The Dream or Dream (Serbo-Croatian: San, Serbian Cyrillic: Сан) is a 1966 Yugoslav war film written and directed by Serbian director Puriša Đorđević. It is the second entry in Đorđević's wartime tetralogy, the other three being The Girl (1965), The Morning (1967) and Noon (1968). It belongs to the Yugoslav Black Wave movement. The film entered the competition at the 17th Berlin International Film Festival.

== Plot ==
During 1941, in the liberated cities of Čačak and Užice, a young man and a girl dream of a better future.
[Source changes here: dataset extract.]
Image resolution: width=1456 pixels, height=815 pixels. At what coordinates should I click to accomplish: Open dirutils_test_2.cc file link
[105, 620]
Their plans are interrupted by the breakout of the war in Yugoslavia. However, in spite of German advances, the couple continues to dream knowing that dreams can never be taken away.

==Cast==

- Ljubiša Samardžić as Mali
- Mihajlo Janketić as boy
- Olivera Katarina as girl
- Mija Aleksić as gypsy
- Ljuba Tadić as Mile the Grek
- Siniša Ivetić as Heinrich
- Aleksandar Stojković as barber
- Bata Živojinović as Lazar
- Stole Aranđelović as soldier
- Faruk Begolli as Petar
- Viktor Starčić as orchestra conductor
- Karlo Bulić as professor
- Zoran Bečić
- Dušan Golumbovski as informant
- Radmila Guteša as Danica
- Svetolik Nikačević as the Judge
- Milutin Mićović as groom

== Awards and honours ==

- Pula Film Festival, 1966 - Silver Arena for Best Film (Puriša Đorđević)
- Berlin International Film Festival, 1967 - Nominated for Best Film (Puriša Đorđević)

== Legacy ==
The Yugoslav Film Archive, in accordance with its authorities based on the Law on Cultural Heritage, declared one hundred Serbian feature films (1911–1999) as cultural heritage of great importance on 28 December 2016. The Dream is also on that list.